Intervention/exposure
Study type
Interventional
Description of intervention(s) / exposure
Standard (red cell leukodeplete) packed red blood cells will be supplied from Australian Red Cross Blood Service to the study centres. Two 3-day old Group O Rh- cross-match compatible standard packed red blood cell packs will be washed at the Blood Service following standard methodology and subsequently divided into 4 paediatric packs using closed techniques. The prepared washed packed red blood cells, with a shelf life of 28 days will be supplied on a weekly basis for use in study subjects. Only washed packs aged less than 14 days will be allocated to enrolled subjects, controlling for red cell lesion, and residual unused packs will be discarded weekly. Infants randomised to this group will receive standard packed red blood cells washed pre-transfusion. Infants who require more than one transfusion will continue to receive washed packed red blood cells for any subsequent transfusion that is required. If an infant requires an emergency transfusion and no washed packed red blood cells are available for issue from blood bank, O-negative, cross-match compatible, unwashed packed red blood cells will be administered in accordance with current neonatal practice guidelines. Enrolled infants will receive either washed or standard packed red blood cell transfusion from 24 hours of age until discharge from their primary hospital admission.
Intervention code [1] 286421 0
Treatment: Other
Comparator / control treatment
Standard red cell leukodeplete red blood cells. Infants who require more than one transfusion will continue to receive standard PRBCs for any subsequent transfusion that is required.
Control group
Active

Outcomes
Primary outcome [1] 288744 0
A composite of composite mortality and/or major neonatal morbidities associated with organ dysfunction or failure following transfusion, until discharge from neonatal intensive care, defined as one or more of the following: neonatal death (defined as death of a live born infant greater than 48 hours of age and excluding infants with known lethal congenital abnormalities); bronchopulmonary dysplasia (defined according to the physiological definition as the receipt of more than 30% supplemental oxygen or positive pressure support at 36 weeks post menstrual age, or the need for any supplemental oxygen at 36 weeks post menstrual age after an attempt at withdrawal of oxygen in infants requiring less than 30% oxygen.

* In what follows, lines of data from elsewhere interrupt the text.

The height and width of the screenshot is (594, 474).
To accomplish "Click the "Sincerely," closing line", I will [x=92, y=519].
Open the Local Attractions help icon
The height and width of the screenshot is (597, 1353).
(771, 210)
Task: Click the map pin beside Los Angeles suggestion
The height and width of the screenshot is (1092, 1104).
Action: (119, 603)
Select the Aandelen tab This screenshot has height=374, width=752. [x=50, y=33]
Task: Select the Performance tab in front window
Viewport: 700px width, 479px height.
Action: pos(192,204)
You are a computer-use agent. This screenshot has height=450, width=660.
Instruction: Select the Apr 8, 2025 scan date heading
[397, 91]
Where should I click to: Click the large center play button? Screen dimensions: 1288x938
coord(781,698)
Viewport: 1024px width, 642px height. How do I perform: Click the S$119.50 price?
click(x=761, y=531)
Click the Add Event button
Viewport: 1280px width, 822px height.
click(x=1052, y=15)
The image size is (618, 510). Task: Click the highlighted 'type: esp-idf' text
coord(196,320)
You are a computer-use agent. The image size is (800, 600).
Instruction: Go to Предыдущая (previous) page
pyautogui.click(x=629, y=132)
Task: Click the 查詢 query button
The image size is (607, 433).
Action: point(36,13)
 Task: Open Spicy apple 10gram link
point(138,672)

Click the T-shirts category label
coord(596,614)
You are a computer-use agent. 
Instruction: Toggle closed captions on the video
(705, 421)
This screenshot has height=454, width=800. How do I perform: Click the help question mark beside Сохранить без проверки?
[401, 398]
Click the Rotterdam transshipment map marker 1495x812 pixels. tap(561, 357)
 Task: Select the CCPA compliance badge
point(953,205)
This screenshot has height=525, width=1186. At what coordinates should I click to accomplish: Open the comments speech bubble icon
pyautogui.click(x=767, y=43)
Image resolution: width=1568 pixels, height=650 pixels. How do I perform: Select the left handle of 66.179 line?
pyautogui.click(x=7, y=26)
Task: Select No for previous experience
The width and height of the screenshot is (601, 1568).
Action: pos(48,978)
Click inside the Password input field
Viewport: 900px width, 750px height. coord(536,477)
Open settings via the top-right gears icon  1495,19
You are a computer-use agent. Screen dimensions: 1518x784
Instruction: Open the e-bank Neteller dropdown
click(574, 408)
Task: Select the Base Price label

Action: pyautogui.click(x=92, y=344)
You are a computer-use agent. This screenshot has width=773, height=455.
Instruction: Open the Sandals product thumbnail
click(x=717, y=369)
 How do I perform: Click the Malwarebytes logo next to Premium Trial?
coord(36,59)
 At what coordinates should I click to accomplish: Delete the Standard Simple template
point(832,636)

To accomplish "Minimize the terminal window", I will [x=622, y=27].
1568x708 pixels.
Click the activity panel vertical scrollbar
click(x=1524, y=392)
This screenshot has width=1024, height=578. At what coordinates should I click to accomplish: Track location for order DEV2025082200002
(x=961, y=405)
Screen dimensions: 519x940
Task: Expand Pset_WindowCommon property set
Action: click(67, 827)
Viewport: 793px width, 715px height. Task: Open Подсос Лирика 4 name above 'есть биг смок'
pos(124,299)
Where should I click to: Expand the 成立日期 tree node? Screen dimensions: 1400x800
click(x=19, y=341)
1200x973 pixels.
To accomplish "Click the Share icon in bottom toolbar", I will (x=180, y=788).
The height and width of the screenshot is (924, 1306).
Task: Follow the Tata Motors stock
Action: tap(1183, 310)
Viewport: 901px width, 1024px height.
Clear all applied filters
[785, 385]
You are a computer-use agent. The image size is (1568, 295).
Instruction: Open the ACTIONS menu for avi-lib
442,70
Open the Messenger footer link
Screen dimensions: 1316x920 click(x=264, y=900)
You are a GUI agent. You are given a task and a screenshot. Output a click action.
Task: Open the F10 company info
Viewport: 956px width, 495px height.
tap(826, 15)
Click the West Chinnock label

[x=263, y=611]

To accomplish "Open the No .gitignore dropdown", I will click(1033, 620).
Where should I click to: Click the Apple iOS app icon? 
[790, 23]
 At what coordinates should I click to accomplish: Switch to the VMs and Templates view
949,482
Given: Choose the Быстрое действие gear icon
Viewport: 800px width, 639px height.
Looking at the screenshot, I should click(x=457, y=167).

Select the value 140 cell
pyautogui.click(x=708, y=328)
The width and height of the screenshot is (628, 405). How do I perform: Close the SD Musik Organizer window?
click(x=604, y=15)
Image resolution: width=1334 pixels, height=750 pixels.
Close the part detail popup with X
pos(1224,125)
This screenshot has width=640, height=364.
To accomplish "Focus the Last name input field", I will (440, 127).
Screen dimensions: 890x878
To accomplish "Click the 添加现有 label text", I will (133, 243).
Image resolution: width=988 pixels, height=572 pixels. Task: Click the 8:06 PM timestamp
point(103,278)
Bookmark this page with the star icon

The withdrawal of oxygen will be conducted under the continuous observation of an experienced neonatal nurse, continuous oxygen-saturation and cardio-respiratory monitoring and involves a timed step-wise reduction in oxygen according to a strict protocol with clearly defined stopping rules); peri/intraventricular haemorrhage (grade based on standard criteria developed by Papile. For the purposes of this trial only grade III and IV intraventricular haemorrhage will be included as an outcome); retinopathy of prematurity (> grade 2); and necrotising enterocolitis (based upon a grading of stage 2 or greater using the criteria of Bell). Morbidities occurring prior to transfusion will not be included in the primary outcome.
Timepoint [1] 288744 0
Discharge from neonatal intensive care
Secondary outcome [1] 300889 0
Nosocomial infection (blood culture positive sepsis diagnosed >48 hours after birth)
Timepoint [1] 300889 0
Discharge from neonatal intensive care
Secondary outcome [2] 300890 0
Length of mechanical ventilation - recorded from medical records
Timepoint [2] 300890 0
Discharge from neonatal intensive care - recorded from medical records
Secondary outcome [3] 301446 0
Length of NICU stay - (from admission to neonatal intensive care to primary hospital discharge) recorded from medical records
Timepoint [3] 301446 0
Discharge from neonatal intensive care
Secondary outcome [4] 301447 0
Health economic analysis: The incremental cost per additional child surviving without severe BPD, ROP, NEC or brain injury, as per the primary outcome of the study, will also be estimated. Additional costs associated with the provision of washed, leucodeplete standard PRBCs will be estimated in consultation with the Australian Red Cross Blood Service.In the absence of a dominant result (e.g. the intervention costing less, and resulting in better outcomes), the cost-effectiveness results will be interpreted in the light of external evidence on the long-term effects of severe BPD, ROP, NEC or brain injury.
Timepoint [4] 301447 0
Discharge form hospital

Eligibility
Key inclusion criteria
Infant’s born with a gestational age up to 28 weeks 6 days clinically requiring a packed red blood cell transfusion transfusion.
Minimum age
23 Weeks
Maximum age
28 Weeks
Gender
Both males and females
Can healthy volunteers participate?
No
Key exclusion criteria
Infants with major congenital or chromosomal abnormalities

Infants who have received a packed red blood cell transfusion in the first 24 hours of life.

Study design
Purpose of the study
Prevention
Allocation to intervention
Randomised controlled trial
Procedure for enrolling a subject and allocating the treatment (allocation concealment procedures)
Infants will be identified from the neonatal intensive care units of participating study sites within 24 hours of birth. Women who present in the antenatal period and who are considered to be at risk of preterm birth or a low birth weight infant will also be provided with information about the study and counseled where appropriate. Parents will be provided with an information sheet and counseled about participation by a researcher, and informed written consent obtained.
Once consent has been obtained enrolled infants will be randomised into “washed PRBC” and “standard PRBC” groups, with an allocation ratio of 1:1. A web-based randomisation procedure that requires confirmation of eligibility criteria and consent will be employed. The Australian Research Centre for Health of Women and Babies (ARCH), Discipline of Obstetrics and Gynaecology, The University of Adelaide will provide the randomisation schedule and web-based server.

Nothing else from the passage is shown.